I think one of the biggest things we’ve lost as humans by always having a smartphone to hand is the need to read crap magazines to pass the time when we’re waiting for an appointment. While crap magazines might not seem an obvious loss to your life, there are some real gems to be had amongst the thousands of pages of drivel some poor sod has written to scrape a wage (that’s not an attempt at self-aware irony by the way, I write this crap for free).
Well, gems might be pushing it, but there are definitely odd things I’ve read in said publications that have stuck with me for far longer than they probably should have. For example: I distinctly remember reading an article several years ago stating that salted caramel is the food item that defines the 2010s; that by mixing two apparently opposed foodstuffs, you end up with something awesome and interesting.
Which serendipitously brings us to Superlynx (I know, it takes a long time to get this slick), self-proclaimed psychedelic doomsters. Now, bands who claim to play psychedelic doom these days are ten a penny and I tend to take the claim with a pinch of salt as it so often just means generic doom dragged out for so long that there is a genuine, albeit slim, chance that you might start to hallucinate from sheer boredom. Superlynx on the other hand start from the doom basics and chuck so many other interesting and contrasting things into the mix that it genuinely does sound like something different.

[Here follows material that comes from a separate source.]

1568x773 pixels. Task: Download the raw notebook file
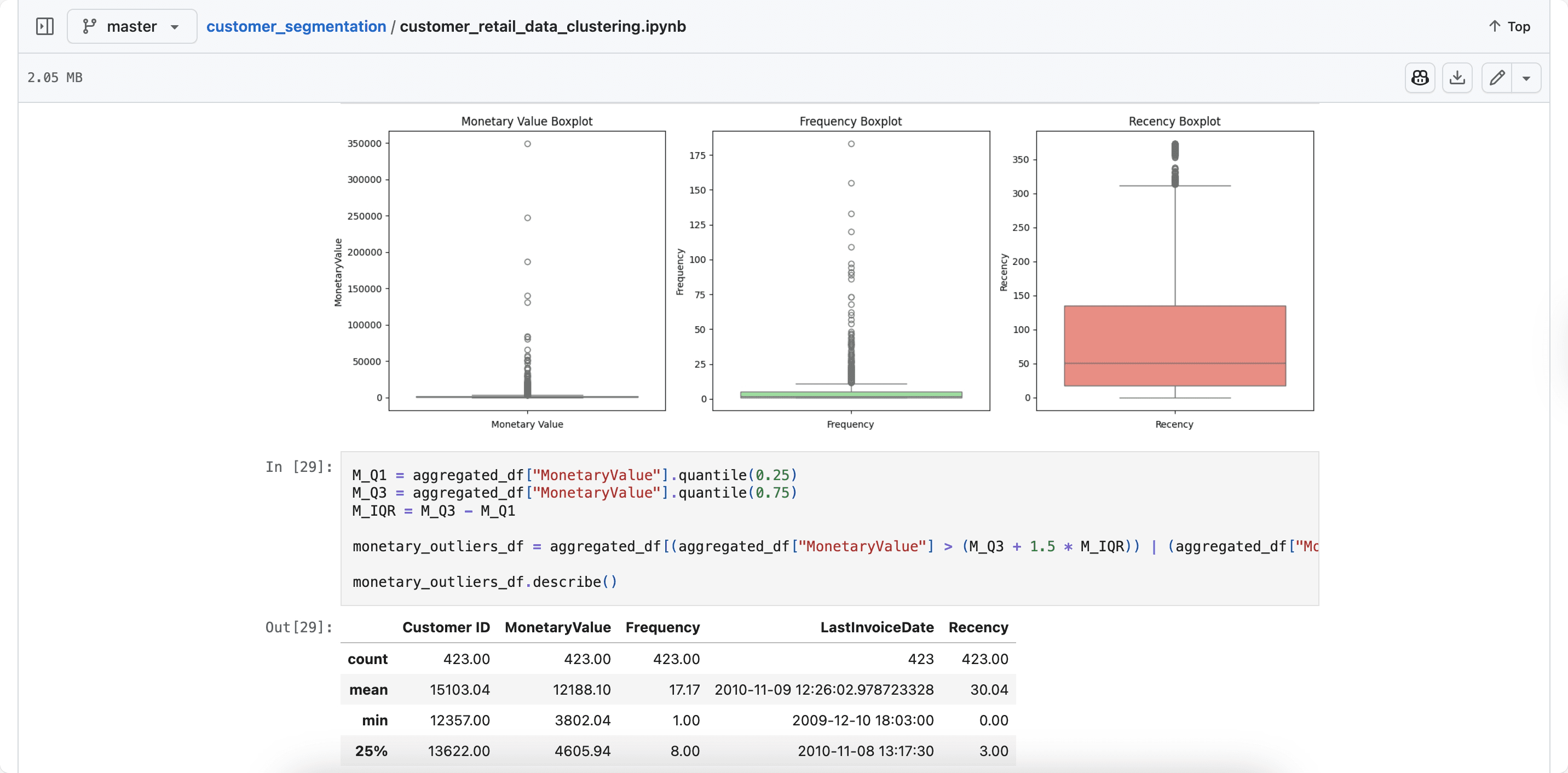pyautogui.click(x=1457, y=77)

To cover the basics: Superlynx are a Norwegian four-piece (this album was recorded as a trio, but they’ve since added an additional guitarist) who’ve been around for a decade and have largely escaped my attention until now. I liked their Bandcamp summary which states: ‘The band exceeds genres with their distinct sound and melts doom, psych, meditative atmospheres and heavy droning rock together’ as, unusually for a Bandcamp summary, it seems pretty accurate.
While Into the Sun clearly has doom roots, it roams far into the realms of psychedelia and hypnotic ‘90s alt-rock…
Anyway, I picked this one up for review as, again serendipitously, I’d happened to hear the opening track Into the Sun on Bandcamp a few hours before receiving the list of the latest promos from Shaman Towers and it showcases everything that’s great about this record. Pia Isaksen, bassist and vocalist, is central to the band’s sound, laying down a tar-thick fuzzy groove with the bass and providing dreamy, ethereal vocals that form a perfect counterpoint.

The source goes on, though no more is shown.